I'll write a larger reply tomorrow (after looking through the code a bit more), but I think this is about how I feel about this. Great summary!
From: "Julian Foad" <julianfoad_at_gmail.com>
Sent: 6-9-2015 15:15
To: "Bert Huijben" <bert_at_qqmail.nl>
Cc: "dev" <dev_at_subversion.apache.org>
Subject: Re: svnsync crash on empty repo
I have had an idea about what may be bothering you. Is it that you
don't like us to have any interface where a valid revnum value could
be greater than HEAD, because it's counter-intuitive and we rarely do
it and in most cases a valid revnum cannot be greater than head?
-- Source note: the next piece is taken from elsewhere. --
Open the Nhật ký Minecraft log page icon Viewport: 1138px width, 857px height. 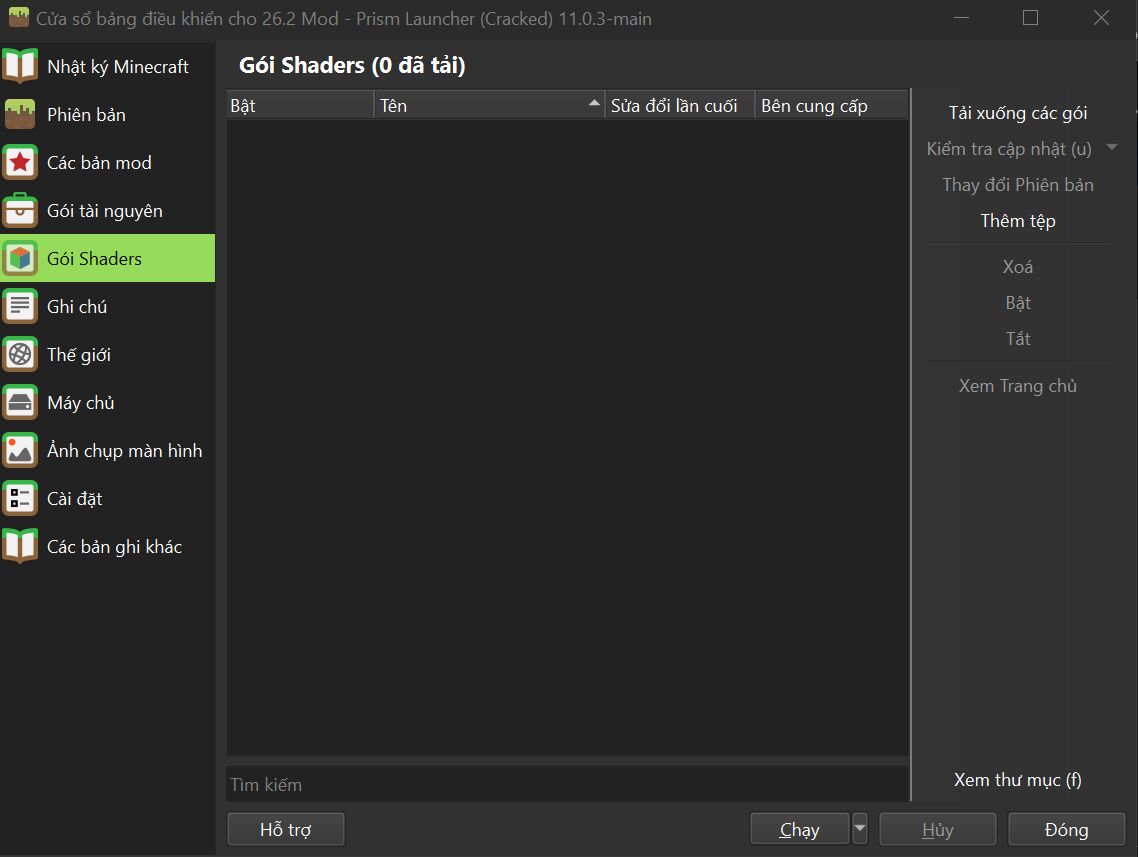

If that's the case, I have sympathy for that reasoning. For new APIs,
I would certainly agree.
For replay_range we could:
* require a non-empty range, breaking strict backward compatibility;
* make it accept an empty range and return without doing anything
(choosing to implement the test either as (start_rev > end_rev) or as
(start_rev == end_rev + 1));
* rev the API, and make the old version accept an empty range, and
the new version reject an empty range;
* rev the API, and make the old version accept an empty range as
before, and make the new version take an "exclusive" instead of an
"inclusive" start revision, and accept an empty range (which would be
represented with start_rev == end_rev and neither of these would ever
be greater than HEAD).
To make the (existing) API take an empty range while ensuring that a
greater-than-head revnum will never be passed through to the RA layer
implementations, the check and the early return could be implemented
in svn_ra_replay_range() directly.
We can of course decide to break API compatibility and update the
caller, but we should not do that without considering whether we have
On 6 September 2015 at 09:48, Julian Foad <julianfoad_at_gmail.com> wrote:
> Bert Huijben wrote:
>> Julian Foad wrote:
>>> Bert wrote:
>>>> I don't think we should fix this with a 'revision+1' to explicitly allow
>>>> many bad ranges,
>>> An empty range isn't inherently "bad". Allowing an empty range isn't
>>> bad. Being able to specify an empty range in many different ways isn't
>>> bad. Changing a released API to make a previously no-op case now throw
>>> an assertion failure breaks our compatibility guarantees. That is bad.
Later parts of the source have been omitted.